Exercise goal: Starting at the line that contains "Click the bicycle activities icon in navbar", repeat each line exactly until the records end, keeping both the first and the last.

━━ Listed entries

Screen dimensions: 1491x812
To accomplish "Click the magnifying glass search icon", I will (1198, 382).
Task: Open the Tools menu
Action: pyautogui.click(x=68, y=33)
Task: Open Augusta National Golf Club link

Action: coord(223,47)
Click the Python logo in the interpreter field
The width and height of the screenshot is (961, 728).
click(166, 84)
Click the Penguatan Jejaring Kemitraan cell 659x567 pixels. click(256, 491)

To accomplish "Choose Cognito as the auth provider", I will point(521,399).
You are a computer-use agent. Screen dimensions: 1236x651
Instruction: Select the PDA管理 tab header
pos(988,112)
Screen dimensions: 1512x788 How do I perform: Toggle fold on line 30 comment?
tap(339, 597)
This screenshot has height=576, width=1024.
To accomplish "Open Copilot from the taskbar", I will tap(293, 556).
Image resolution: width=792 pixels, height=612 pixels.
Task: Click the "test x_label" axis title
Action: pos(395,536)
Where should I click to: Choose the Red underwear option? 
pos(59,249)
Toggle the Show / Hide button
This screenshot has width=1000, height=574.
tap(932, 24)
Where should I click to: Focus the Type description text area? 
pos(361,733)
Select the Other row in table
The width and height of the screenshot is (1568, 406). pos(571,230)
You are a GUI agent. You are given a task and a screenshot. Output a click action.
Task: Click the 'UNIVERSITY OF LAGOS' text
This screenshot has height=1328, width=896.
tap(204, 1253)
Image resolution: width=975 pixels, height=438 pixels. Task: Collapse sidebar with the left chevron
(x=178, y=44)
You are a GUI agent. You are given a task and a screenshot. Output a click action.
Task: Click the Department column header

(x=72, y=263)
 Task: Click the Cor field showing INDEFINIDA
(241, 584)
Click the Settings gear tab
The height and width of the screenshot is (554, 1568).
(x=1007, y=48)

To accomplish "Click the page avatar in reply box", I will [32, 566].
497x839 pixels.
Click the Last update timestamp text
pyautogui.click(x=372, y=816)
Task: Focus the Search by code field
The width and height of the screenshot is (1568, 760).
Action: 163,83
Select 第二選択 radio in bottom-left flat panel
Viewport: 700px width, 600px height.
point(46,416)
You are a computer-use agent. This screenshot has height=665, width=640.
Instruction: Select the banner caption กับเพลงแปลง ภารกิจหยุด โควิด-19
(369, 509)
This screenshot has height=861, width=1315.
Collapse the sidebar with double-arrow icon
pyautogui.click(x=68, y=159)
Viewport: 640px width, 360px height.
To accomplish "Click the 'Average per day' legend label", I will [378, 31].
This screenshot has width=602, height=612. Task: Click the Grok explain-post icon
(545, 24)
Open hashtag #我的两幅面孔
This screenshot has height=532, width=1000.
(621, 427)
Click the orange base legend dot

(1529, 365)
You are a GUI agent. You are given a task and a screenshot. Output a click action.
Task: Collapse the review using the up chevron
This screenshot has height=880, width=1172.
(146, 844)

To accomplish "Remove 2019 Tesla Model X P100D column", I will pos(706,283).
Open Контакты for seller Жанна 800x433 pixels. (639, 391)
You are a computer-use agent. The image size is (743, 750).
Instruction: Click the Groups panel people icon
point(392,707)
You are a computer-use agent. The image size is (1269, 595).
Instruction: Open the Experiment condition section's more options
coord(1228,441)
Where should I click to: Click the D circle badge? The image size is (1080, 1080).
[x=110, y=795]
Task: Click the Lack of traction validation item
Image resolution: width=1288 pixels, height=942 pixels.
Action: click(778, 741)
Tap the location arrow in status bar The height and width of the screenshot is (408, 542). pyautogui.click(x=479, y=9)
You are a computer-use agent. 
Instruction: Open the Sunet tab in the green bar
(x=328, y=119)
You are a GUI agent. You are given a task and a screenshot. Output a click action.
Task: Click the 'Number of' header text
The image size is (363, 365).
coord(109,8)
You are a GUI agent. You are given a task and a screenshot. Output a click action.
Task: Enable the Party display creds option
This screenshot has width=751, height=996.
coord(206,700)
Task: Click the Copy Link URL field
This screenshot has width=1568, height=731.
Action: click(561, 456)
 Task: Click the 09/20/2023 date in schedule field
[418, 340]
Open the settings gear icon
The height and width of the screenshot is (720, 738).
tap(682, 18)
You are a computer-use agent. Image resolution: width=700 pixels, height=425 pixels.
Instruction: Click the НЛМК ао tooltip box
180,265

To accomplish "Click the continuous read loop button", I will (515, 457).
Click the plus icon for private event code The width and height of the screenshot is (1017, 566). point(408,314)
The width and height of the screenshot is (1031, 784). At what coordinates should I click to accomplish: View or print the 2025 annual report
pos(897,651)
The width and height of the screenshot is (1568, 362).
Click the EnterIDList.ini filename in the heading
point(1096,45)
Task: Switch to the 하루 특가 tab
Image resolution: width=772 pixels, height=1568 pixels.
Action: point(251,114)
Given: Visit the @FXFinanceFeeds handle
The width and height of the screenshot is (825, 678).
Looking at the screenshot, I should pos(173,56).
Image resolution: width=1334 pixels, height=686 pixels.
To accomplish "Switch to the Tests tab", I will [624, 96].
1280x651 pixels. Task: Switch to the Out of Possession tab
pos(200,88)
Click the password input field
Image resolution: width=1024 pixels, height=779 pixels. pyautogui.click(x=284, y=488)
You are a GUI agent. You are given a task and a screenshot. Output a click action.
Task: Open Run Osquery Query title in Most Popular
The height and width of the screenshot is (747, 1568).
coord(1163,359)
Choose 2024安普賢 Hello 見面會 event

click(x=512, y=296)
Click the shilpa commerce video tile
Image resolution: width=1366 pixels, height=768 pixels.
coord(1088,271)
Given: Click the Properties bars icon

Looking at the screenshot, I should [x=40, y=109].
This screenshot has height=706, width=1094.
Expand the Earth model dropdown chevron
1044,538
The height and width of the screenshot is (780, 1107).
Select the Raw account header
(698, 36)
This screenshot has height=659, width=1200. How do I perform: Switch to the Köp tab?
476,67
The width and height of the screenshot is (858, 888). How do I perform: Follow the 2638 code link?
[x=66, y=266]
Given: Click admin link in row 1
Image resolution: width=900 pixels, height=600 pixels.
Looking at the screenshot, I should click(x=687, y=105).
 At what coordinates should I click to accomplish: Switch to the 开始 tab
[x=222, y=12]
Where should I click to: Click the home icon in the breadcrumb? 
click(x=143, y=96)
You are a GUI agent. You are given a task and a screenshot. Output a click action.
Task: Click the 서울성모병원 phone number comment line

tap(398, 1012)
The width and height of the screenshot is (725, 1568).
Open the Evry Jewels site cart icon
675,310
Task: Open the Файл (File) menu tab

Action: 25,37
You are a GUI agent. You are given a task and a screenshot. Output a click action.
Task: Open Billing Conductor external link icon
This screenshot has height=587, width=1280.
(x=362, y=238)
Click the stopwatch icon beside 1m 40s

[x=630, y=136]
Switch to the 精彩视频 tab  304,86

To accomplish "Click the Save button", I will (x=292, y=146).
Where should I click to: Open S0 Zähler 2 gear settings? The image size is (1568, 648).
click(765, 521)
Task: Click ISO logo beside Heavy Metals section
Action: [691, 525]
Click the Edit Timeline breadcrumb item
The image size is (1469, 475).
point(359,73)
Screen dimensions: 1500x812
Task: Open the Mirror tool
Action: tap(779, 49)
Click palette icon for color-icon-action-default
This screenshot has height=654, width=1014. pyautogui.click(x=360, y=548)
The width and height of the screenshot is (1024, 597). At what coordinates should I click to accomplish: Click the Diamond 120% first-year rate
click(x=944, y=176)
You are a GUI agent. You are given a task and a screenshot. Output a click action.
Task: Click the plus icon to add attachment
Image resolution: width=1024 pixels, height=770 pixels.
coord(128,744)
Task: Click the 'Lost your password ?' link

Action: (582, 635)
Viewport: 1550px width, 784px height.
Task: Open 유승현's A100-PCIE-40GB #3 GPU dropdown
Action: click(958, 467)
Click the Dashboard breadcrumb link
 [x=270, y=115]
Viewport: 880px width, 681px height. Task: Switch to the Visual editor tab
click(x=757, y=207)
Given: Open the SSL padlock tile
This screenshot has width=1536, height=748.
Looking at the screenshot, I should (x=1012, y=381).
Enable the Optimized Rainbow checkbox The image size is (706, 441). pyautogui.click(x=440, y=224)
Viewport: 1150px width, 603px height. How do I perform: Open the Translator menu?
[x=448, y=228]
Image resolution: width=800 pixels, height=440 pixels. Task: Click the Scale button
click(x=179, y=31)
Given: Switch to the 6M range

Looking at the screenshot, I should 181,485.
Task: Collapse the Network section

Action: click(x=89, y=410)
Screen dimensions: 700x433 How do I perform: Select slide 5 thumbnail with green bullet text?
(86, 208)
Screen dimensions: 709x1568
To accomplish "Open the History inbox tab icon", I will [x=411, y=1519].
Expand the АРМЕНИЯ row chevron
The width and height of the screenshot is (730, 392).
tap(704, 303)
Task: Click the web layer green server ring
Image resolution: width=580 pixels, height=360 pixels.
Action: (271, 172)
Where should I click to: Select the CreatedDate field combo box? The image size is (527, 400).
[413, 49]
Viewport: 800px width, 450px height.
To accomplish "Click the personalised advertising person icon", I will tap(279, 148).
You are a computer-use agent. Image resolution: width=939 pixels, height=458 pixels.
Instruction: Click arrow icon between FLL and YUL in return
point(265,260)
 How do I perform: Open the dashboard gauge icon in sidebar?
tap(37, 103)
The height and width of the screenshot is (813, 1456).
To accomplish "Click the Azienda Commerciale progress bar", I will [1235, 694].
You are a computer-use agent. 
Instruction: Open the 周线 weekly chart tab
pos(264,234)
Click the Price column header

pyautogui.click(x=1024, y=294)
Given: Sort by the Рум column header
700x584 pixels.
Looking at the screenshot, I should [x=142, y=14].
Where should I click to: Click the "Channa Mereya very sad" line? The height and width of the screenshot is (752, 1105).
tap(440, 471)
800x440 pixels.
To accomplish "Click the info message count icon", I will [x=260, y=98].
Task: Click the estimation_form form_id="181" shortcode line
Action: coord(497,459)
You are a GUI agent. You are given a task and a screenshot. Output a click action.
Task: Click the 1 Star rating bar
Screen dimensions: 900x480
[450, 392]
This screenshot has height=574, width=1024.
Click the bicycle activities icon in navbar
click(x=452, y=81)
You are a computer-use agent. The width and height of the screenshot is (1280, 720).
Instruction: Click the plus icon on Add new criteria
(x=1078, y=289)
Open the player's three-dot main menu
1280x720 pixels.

━━━━

Answer to this exercise:
Click the bicycle activities icon in navbar
click(x=452, y=81)
You are a computer-use agent. The width and height of the screenshot is (1280, 720).
Instruction: Click the plus icon on Add new criteria
(x=1078, y=289)
Open the player's three-dot main menu
1280x720 pixels.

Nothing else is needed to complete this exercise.